Pour le Gentil que je suis, les propos tenus par Shmuel Trigano sont proprement ahurissants. Je suppose, et j’espère qu’ils ne sont absolument pas représentatifs de ce que pensent les Juifs.

Le livre de Schlomo Sand qu’ils vouent aux gémonies est très riche et mérite vraiment d’être pris en considération. Il est heureux qu’il ait eu du succès et qu’il ait été réédité en version de poche. Il s’attaque à des mythes sur lequel est fondé le sionisme. Ce fameux exil des Juifs n’a pas eu lieu. Les Juifs ne sont pas les descendants des Hébreux , ils sont les descendants de populations diverses qui ont été converties au judaïsme au cours de siècles. Dans ces conditions , la notion de retour n’a pas de sens. Les vrais descendants des Hébreux sont très probablement les Palestiniens, comme David ben Gourion en avait eu l’intuition. Schlomo Sand explique que le peuple juif a été inventé par le fait qu’avant l’invention d’une nation juive, au XIXe siècle, il y avait des communautés religieuses qui ne constituaient pas à proprement parler un peuple. Toutes les tentatives de fonder l’appartenance au peuple juif sur autre chose que la religion ont lamentablement échoué. La culture ? Rien de commun sinon la religion entre un Juif de Marrakech et un Juif de Kiev. La race sur des données biologiques? Echec total des recherches, qui néanmoins se poursuivent.

Fonder un Etat sur l’appartenance à une religion, c’est quelque chose qui à notre époque ne marche pas. Cela aboutit à la négation de la démocratie et à l’instrumentalisation de la religion par le politique, ce dont les propos de Shmuel Trigano sont une preuve éloquente parmi beaucoup d’autres.

Que des centaines de milliers de livres contredisent les thèses de Schlomo Sand, c’est par excellence l’argument d’autorité et c’est un argument qui n’a aucune valeur. Des centaines de milliers de livres peuvent véhiculer une doxa, par exemple que le soleil tourne autour de la terre qui un beau jour s’effondre.

Quand Shmuel Trigano dit que peuple juif est le fait de la religion et de la politique, il ne manque pas d’air car tous ses arguments sont puisés à la religion et à rien d’autre, même s’il prétend que c’est au-delà de la religion. En tout cas, ses arguments sont plus irrationnels les uns que les autres.

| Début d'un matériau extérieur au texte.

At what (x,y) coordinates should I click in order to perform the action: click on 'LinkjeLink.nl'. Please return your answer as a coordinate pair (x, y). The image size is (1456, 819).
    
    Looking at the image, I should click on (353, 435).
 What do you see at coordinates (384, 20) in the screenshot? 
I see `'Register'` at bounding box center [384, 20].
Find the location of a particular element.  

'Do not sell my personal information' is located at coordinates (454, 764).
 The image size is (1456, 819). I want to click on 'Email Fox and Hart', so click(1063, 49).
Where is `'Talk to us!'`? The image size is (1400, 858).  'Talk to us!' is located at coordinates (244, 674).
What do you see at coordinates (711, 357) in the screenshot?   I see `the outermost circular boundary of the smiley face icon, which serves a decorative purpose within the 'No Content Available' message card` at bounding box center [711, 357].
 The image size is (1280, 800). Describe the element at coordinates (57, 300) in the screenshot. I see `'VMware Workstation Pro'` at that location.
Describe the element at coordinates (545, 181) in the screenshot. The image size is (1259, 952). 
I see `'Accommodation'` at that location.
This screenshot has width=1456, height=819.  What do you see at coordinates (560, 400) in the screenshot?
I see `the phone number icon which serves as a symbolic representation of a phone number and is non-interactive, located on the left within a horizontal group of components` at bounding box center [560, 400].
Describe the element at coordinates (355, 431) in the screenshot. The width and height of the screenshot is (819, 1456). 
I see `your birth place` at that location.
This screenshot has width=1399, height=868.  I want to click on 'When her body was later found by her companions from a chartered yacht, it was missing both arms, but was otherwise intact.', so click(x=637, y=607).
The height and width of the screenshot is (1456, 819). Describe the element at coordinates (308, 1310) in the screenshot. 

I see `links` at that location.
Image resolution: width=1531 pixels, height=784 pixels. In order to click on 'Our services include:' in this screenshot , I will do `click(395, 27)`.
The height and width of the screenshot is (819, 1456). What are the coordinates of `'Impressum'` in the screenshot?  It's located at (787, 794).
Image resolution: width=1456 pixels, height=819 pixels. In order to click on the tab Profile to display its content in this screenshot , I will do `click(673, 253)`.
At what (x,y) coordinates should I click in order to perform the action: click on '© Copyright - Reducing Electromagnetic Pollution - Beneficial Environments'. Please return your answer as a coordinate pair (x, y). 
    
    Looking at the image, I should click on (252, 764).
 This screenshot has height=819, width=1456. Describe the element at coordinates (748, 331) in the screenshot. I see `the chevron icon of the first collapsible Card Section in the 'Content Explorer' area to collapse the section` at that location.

Shmuel Trigano affirme bien que les enfants d’Israël forment une communauté mystique. Quand il fait remonter le peuple juif à la « scène primitive », les Juifs auraient été les témoins de la révélation divine et auraient vu ce que même le prophète Ezechiel n’avait pas vu et qu’à cette occasion ait été conclue l’alliance avec la « transcendance », je ne sais pas de quoi il parle sinon de religion. Quand il dit que c’est plus vaste que la religion, je ne sais pas ce qu’il veut dire. Shmuel Trigano nous parle un langage aussi étrange que serait aux oreilles d’un athée des considérations sur la Sainte Trinité, l’eucharistie ou la Communion des saints.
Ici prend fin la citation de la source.